Please copy the mouse toys thread starting with "Cardboard in all" and going on through "Toilet paper tubes.", substituting "Paper towel tubes" for "Toilet paper tubes".

**Document excerpt:**
◇ ◇ ◇

# homemade mouse toys?



## kittygirl991

what the title sais, also, it might have been on this site, i saw a forum post listing everyones popsicle stick creations?


----------



## Frizzle

I made mine... a stick. I've been putting all my popsicles in a box, waiting for that day when I have a spurt of creativity.


----------



## moustress

Cardboard in all it's glory. So much to do, so little time. Egg cartons, cereal boxes, etc. etc. Papermache=edible toys.


----------



## Rhasputin

Braided strips of newspaper. Toilet paper tubes.


----------



## kittygirl991

... anything more fun/exiting?


----------



## Fraction

Not mice per se, but this website has a lot of ideas for homemade toys.


----------



## maddeh

I've got some mice currently living in an old aquarium, and had some trouble coming up with ideas to use the potential climbing space available.... but I found this: http://roborovskihamsters.webs.com/...14-made-a-second-story-for-my-robos?page=last and have since made my own version of it (will try and get a pic!) You can do so much with popsicle/lollipop sticks!


----------



## kittygirl991

thx


----------



## moustress

I buy used balsa wood boxes that were gift set containers at the thrift store. There's no end to the fun one can have with them. The meeces love to turn them to sawdust, and that's good for their teeth.

I've seen several meeces picking up the gallon jug lids I put moist foods in and carrying them while running, like dogs with a frisbee. they will do that with single sheets of TP too. *fuh-nee!*


----------



## kittygirl991

ive made a lovely lolly stick house/thing which i will post on another post


----------

◇ ◇ ◇

**Listed entries:**
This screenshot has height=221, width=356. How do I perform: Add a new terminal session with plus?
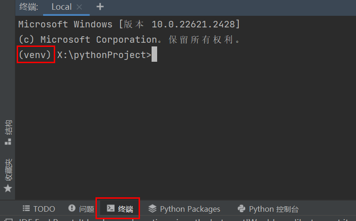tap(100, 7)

◇ ◇ ◇

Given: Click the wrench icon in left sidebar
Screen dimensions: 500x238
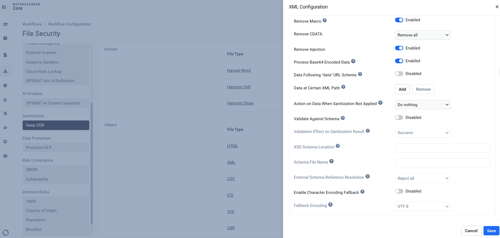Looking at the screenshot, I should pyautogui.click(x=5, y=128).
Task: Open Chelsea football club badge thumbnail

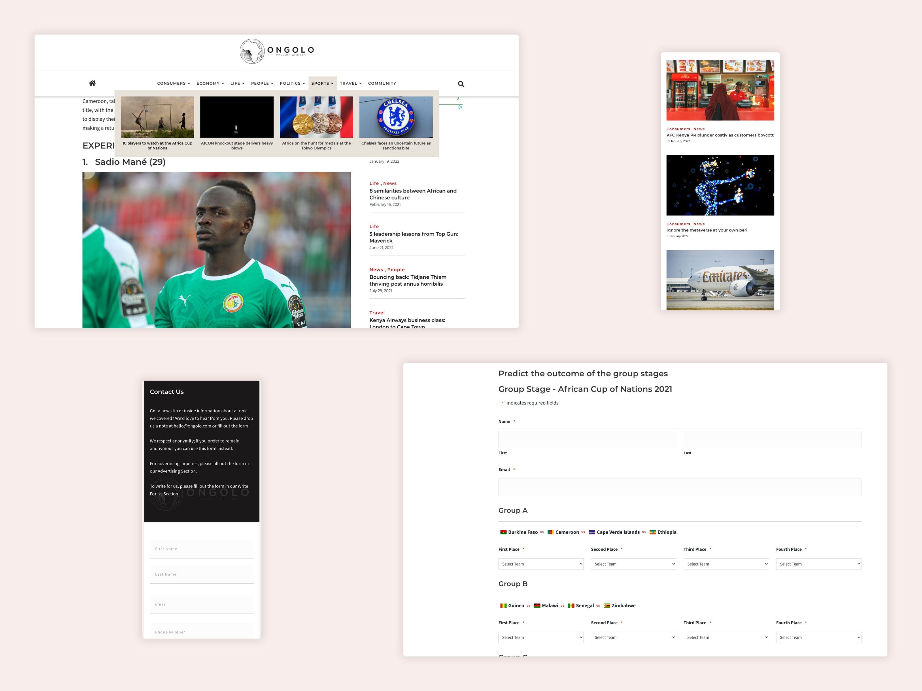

◇ ◇ ◇

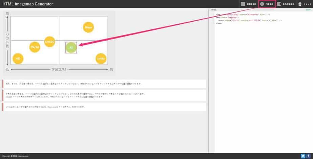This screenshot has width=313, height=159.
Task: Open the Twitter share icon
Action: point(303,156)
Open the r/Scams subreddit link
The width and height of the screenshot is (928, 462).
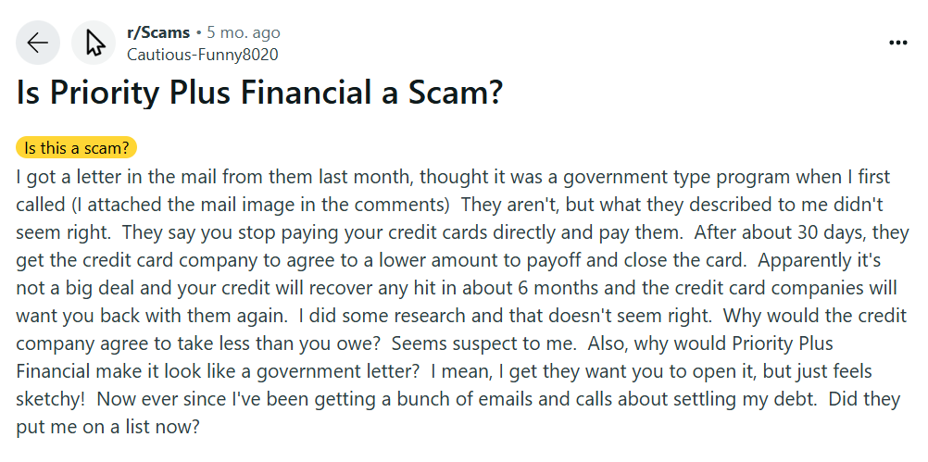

◇ ◇ ◇

**Solution to this problem:**
Cardboard in all it's glory. So much to do, so little time. Egg cartons, cereal boxes, etc. etc. Papermache=edible toys.


----------



## Rhasputin

Braided strips of newspaper. Paper towel tubes.